Begonnen hat es spektakulär. Galway, das ehemalige irische Fischerdorf, feierte den Eintritt ins Europäische Kulturhauptstadtjahr 2020 mit dem britischen Popsänger Ed Sheeran und seinem eigens zu diesem Anlass komponierten Lied «Galway Girl».
Im Adria-Hafen von Rijeka in Kroatien erweckten 200 Musiker, Tänzer und Chorsänger in einer «Opera Industriale» den harten Sound der ehemaligen Werften- und Arbeiterstadt zu neuem Leben. In jenem Februar, zum Zeitpunkt ihrer Eröffnungsfeiern, blickten beide Kommunen einem ereignisreichen und spannenden Kulturjahr entgegen.
Doch nach wenigen Wochen raste die Corona-Pandemie über Europa hinweg. Lockdowns, Grenzsperren, Kontaktverbote und die Angst vor dem Virus machten Veranstaltungen und Reisen von Kunstschaffenden weitgehend unmöglich. Budgets wurden gekürzt, Programme eingedampft.
«Dennoch trafen wir die strategische Entscheidung, nicht das Handtuch zu werfen», berichtet Irena Kregar-Segota, die Generaldirektorin der Projektgesellschaft Rijeka 2020, in einem Interview. Jedenfalls entschieden die Verantwortlichen auf der europäischen Ebene: Rijeka und Galway sollen ihr Kulturhauptstadtjahr bis Ende April 2021 weiterführen.
Doch was ließ sich in einer Zeit der pandemiebedingten Einschränkungen an ambitionierten Kulturangeboten retten? «Wir haben umstrukturiert und umprogrammiert», sagt Kregar-Segota. «Wir haben uns auf örtliche Künstler konzentriert und auf örtliche Initiativen.» Kunst im öffentlichen Raum erfuhr eine besondere Aufwertung, nicht nur in Form poppiger Wandbilder auf Mauern und Häuserwänden in Rijeka, sondern auch in Gestalt von Skulpturen und Installationen in der Kvarner Bucht, dem weiteren Umland von Rijeka.

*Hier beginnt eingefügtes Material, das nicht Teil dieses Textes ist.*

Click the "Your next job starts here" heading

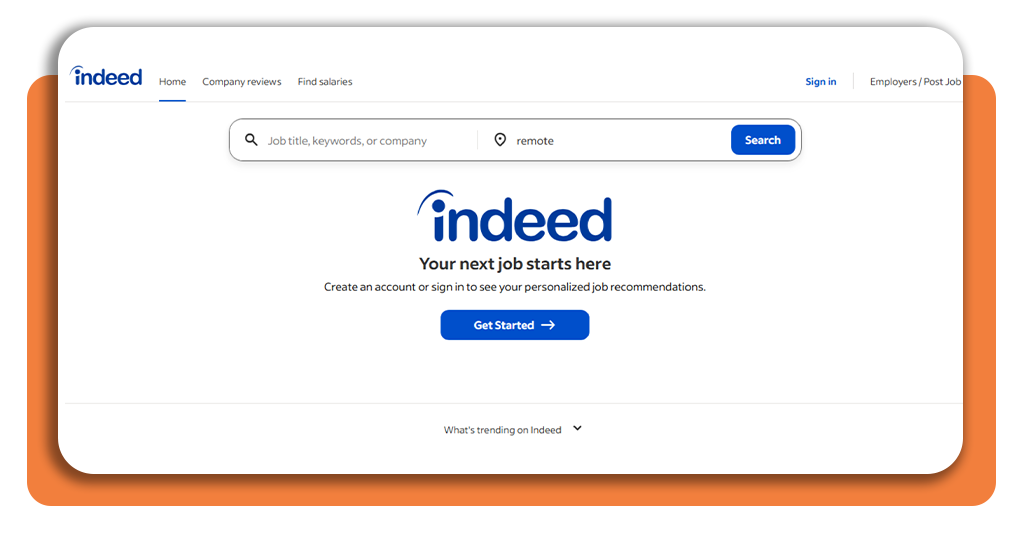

Kregar-Segota ist außerdem stolz darauf, dass trotz der Kürzung des Budgets um 40 Prozent 221 Programme mit jeweils bis zu 80 Events über die Bühne gehen konnten, die 130.000 Zuseher und Besucher anzogen.
Auch Galway versuchte zu retten, was zu retten war. In einem Jahr wie keinem anderen habe sich gezeigt, «wie sehr sich die Künstler für Galway 2020 engagiert haben, um ihre Projekte, die sie über Jahre hinweg entwickelt und kreiert haben, mit der Öffentlichkeit zu teilen», sagte die irische Kulturministerin Catherine Martin in einem Interview.

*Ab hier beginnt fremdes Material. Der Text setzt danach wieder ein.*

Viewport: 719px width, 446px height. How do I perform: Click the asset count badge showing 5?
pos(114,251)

Im sogenannten «Livefeed»-Projekt gaben Aktive aus der Musikszene in Vor-Corona-Zeiten jungen Menschen die Möglichkeit, sich in der Branche auszuprobieren – in Songwriting, Auftritten, Audioproduktion oder Konzertfotografie.
Als Corona vieles davon unmöglich machte, stampfte man für die Kulturhauptstadt schnell Konzertübertragungen in hoher künstlerischer Qualität aus dem Boden – noch in diesen Tagen geben Musikerinnen und Musiker die letzten «Livefeed»-Konzerte, die auf YouTube in aller Welt gestreamt werden können. Projektmanager David Boland beschreibt das Projekt als bereichernd und inspirierend. «Diese wunderschön aufgezeichneten Konzerte sind ein spektakulärer Weg, um diesen epischen Weg zu beenden», sagt er laut einer Mitteilung.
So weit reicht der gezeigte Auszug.